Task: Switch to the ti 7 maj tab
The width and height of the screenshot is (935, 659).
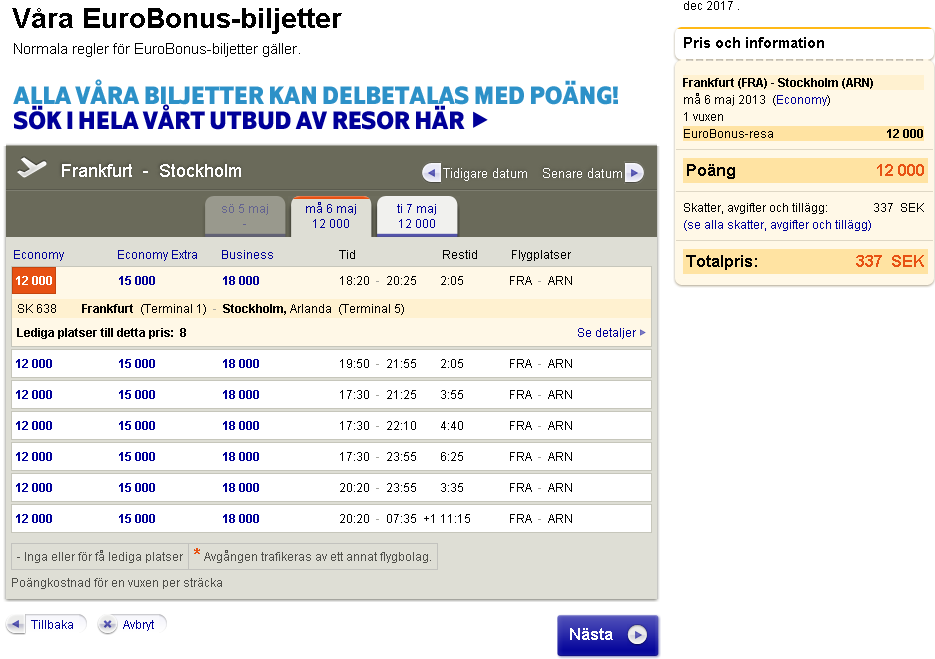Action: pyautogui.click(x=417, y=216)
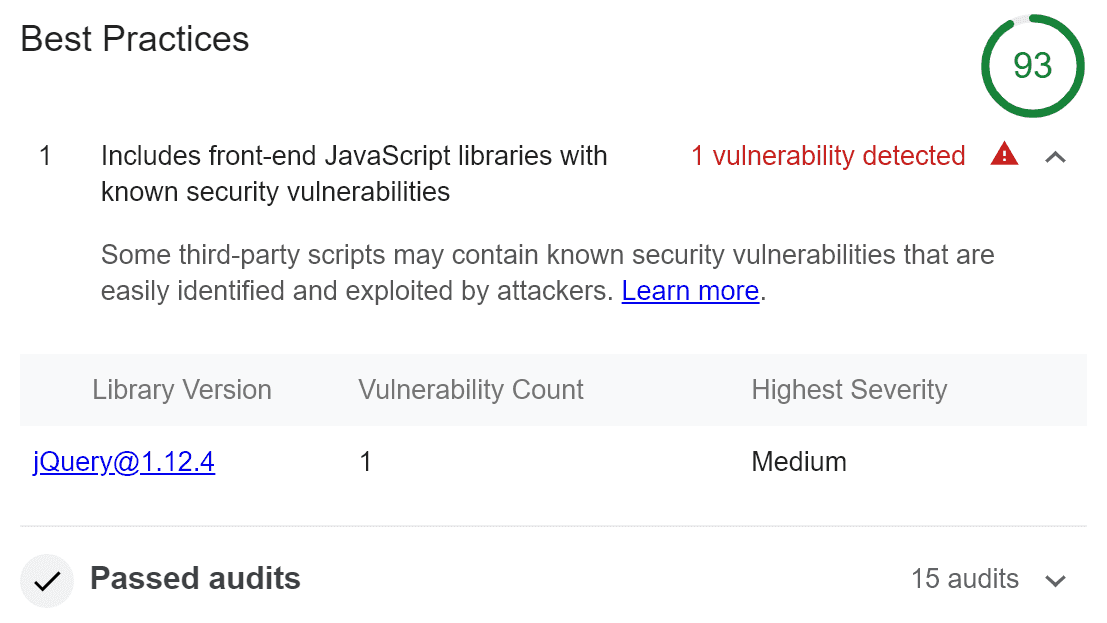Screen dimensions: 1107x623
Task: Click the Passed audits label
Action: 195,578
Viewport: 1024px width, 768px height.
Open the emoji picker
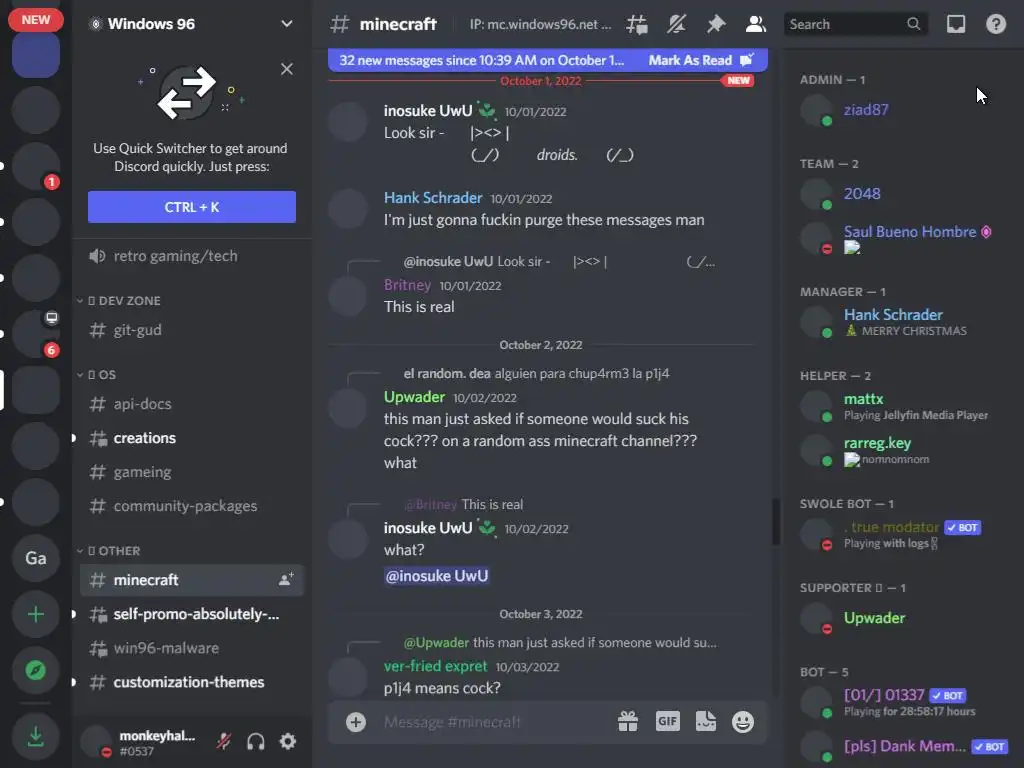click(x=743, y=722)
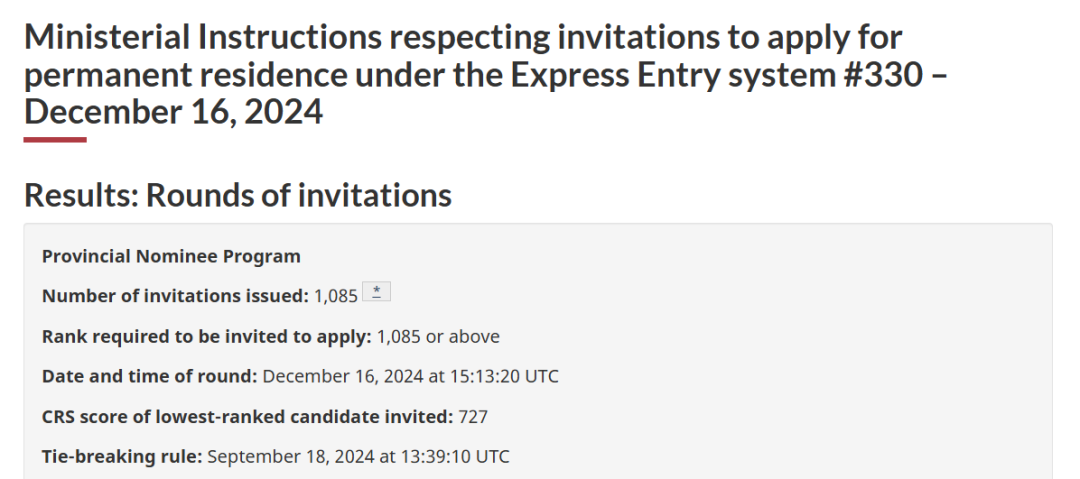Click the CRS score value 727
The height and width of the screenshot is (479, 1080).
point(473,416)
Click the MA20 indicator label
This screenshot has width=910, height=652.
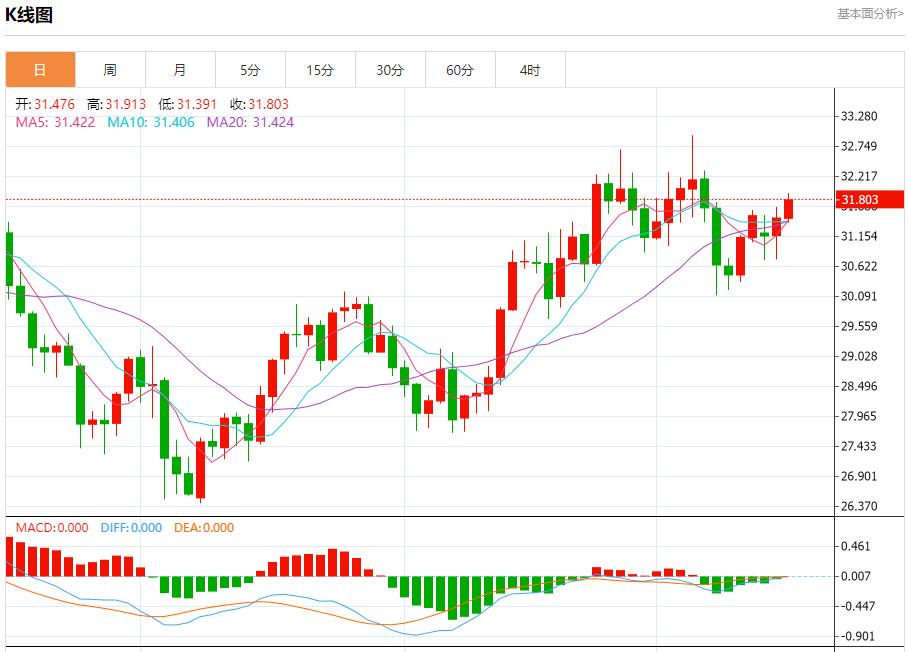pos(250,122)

........

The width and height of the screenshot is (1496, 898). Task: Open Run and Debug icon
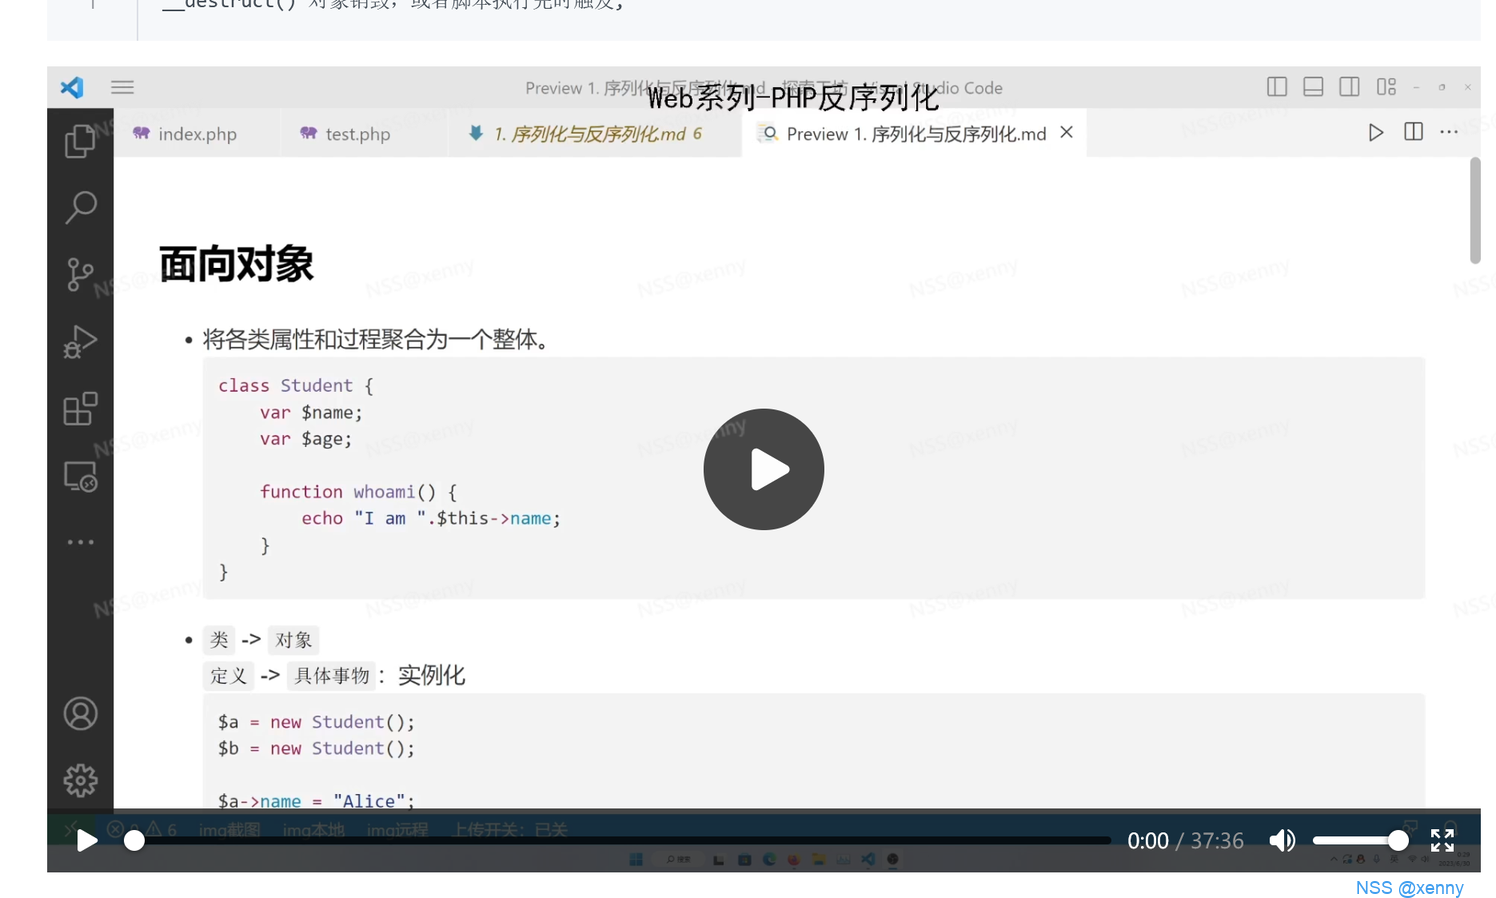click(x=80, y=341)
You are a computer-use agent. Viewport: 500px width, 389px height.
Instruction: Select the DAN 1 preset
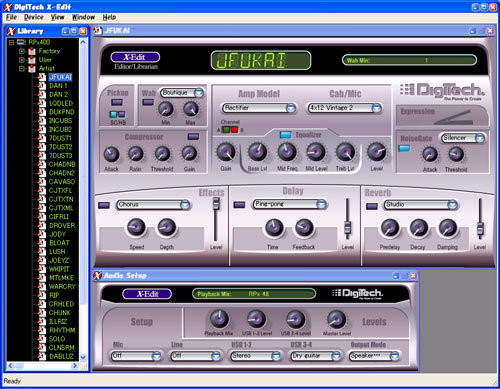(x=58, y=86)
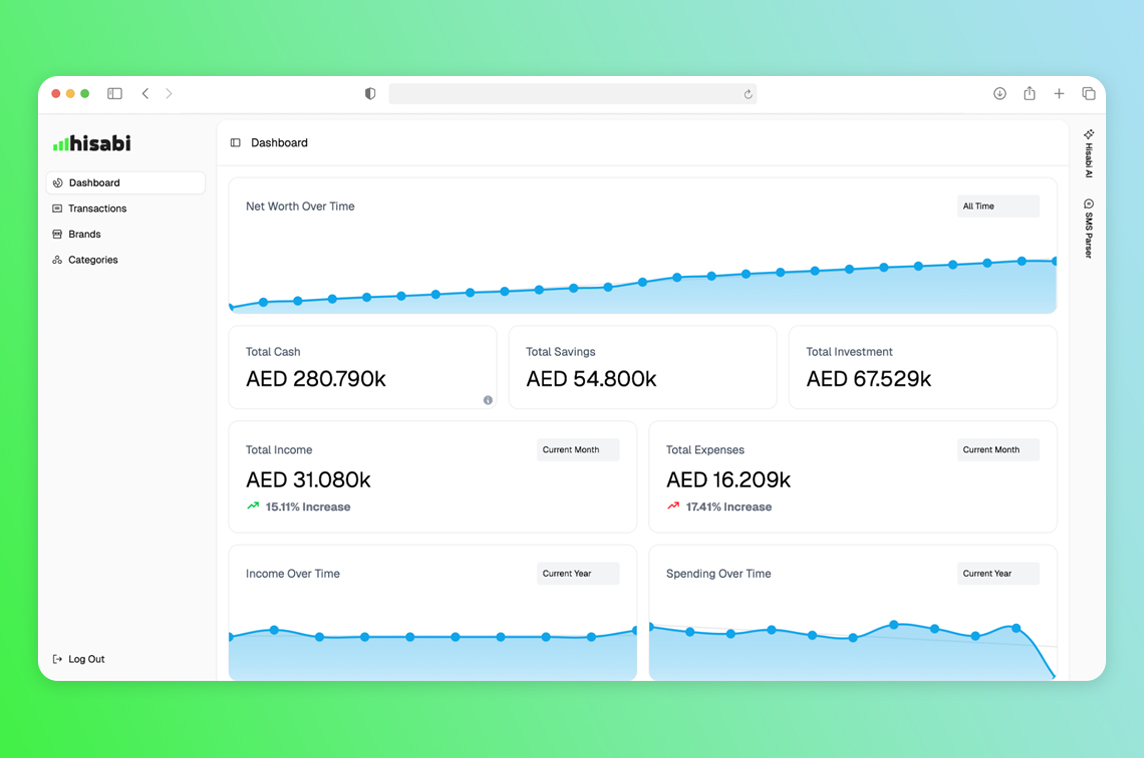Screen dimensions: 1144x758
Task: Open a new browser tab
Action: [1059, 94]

........

Make an exact copy of the lines above, beginning with the line with "The width and height of the screenshot is (935, 659)." and ending with the line with "Click the MA20 indicator label", and keep the pictures out of it.

The width and height of the screenshot is (935, 659).
Action: pyautogui.click(x=417, y=216)
Screen dimensions: 1107x623
Task: Click the Passed audits label
Action: 195,578
Viewport: 1024px width, 768px height.
Open the emoji picker
click(x=743, y=722)
Click the CRS score value 727
The height and width of the screenshot is (479, 1080).
point(473,416)
Click the MA20 indicator label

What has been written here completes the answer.